Aim. Copy out the records below line for line, without the pictures.

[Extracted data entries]
------
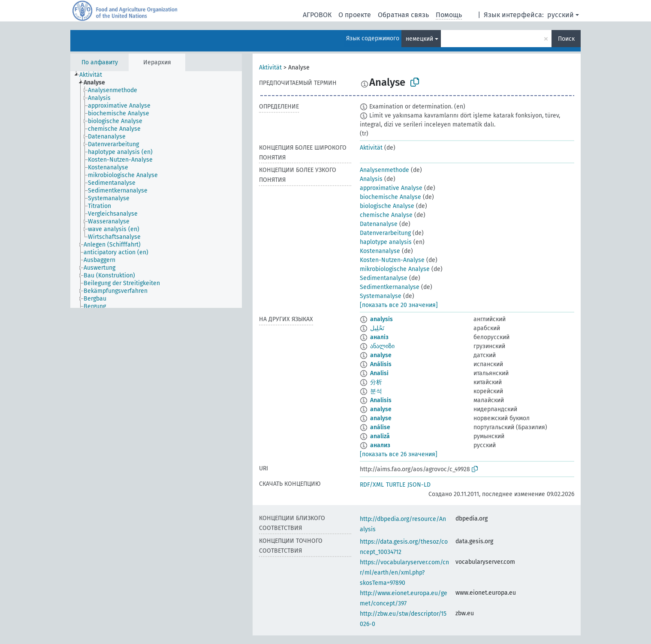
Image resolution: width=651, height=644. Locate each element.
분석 (376, 391)
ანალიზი (382, 346)
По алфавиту (99, 62)
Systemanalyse (380, 296)
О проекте (355, 15)
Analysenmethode (384, 170)
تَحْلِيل (377, 328)
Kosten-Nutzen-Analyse (392, 260)
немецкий (419, 39)
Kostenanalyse (380, 251)
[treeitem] (94, 75)
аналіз (379, 337)
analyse (381, 355)
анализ (380, 445)
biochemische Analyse (390, 197)
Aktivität (270, 67)
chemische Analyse (386, 215)
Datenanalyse (379, 224)
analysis (381, 319)
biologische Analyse (387, 206)
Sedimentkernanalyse (389, 287)
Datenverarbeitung (385, 233)
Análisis (381, 364)
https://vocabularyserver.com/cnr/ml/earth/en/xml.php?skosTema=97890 (404, 572)
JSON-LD (419, 485)
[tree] (156, 190)
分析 (376, 382)
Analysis (371, 179)
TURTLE (395, 485)
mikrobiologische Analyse (395, 269)
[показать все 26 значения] (398, 454)
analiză (380, 436)
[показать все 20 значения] (399, 305)
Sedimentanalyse (383, 278)
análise (380, 427)
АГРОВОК (317, 15)
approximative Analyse (391, 188)
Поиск (566, 39)
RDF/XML (372, 485)
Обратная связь (403, 15)
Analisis (381, 400)
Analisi (379, 373)
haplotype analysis (386, 242)
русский (561, 15)
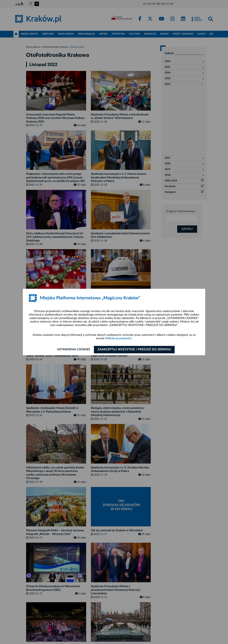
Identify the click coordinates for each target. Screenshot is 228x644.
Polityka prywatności (118, 338)
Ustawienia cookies (73, 350)
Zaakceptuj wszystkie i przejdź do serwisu (135, 350)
------
Exercise response.
Image resolution: width=651, height=644. Locate each element.
분석 (376, 391)
ანალიზი (382, 346)
По алфавиту (99, 62)
Systemanalyse (380, 296)
О проекте (355, 15)
Analysenmethode (384, 170)
تَحْلِيل (377, 328)
Kosten-Nutzen-Analyse (392, 260)
немецкий (419, 39)
Kostenanalyse (380, 251)
[treeitem] (94, 75)
аналіз (379, 337)
analyse (381, 355)
анализ (380, 445)
biochemische Analyse (390, 197)
Aktivität (270, 67)
chemische Analyse (386, 215)
Datenanalyse (379, 224)
analysis (381, 319)
biologische Analyse (387, 206)
Sedimentkernanalyse (389, 287)
Datenverarbeitung (385, 233)
Análisis (381, 364)
https://vocabularyserver.com/cnr/ml/earth/en/xml.php?skosTema=97890 (404, 572)
JSON-LD (419, 485)
[tree] (156, 190)
分析 (376, 382)
Analysis (371, 179)
TURTLE (395, 485)
mikrobiologische Analyse (395, 269)
[показать все 26 значения] (398, 454)
analiză (380, 436)
[показать все 20 значения] (399, 305)
Sedimentanalyse (383, 278)
análise (380, 427)
АГРОВОК (317, 15)
approximative Analyse (391, 188)
Поиск (566, 39)
RDF/XML (372, 485)
Обратная связь (403, 15)
Analisis (381, 400)
Analisi (379, 373)
haplotype analysis (386, 242)
русский (561, 15)
Identify the click coordinates for each target. Screenshot is 228x644.
Polityka prywatności (118, 338)
Ustawienia cookies (73, 350)
Zaakceptuj wszystkie i przejdź do serwisu (135, 350)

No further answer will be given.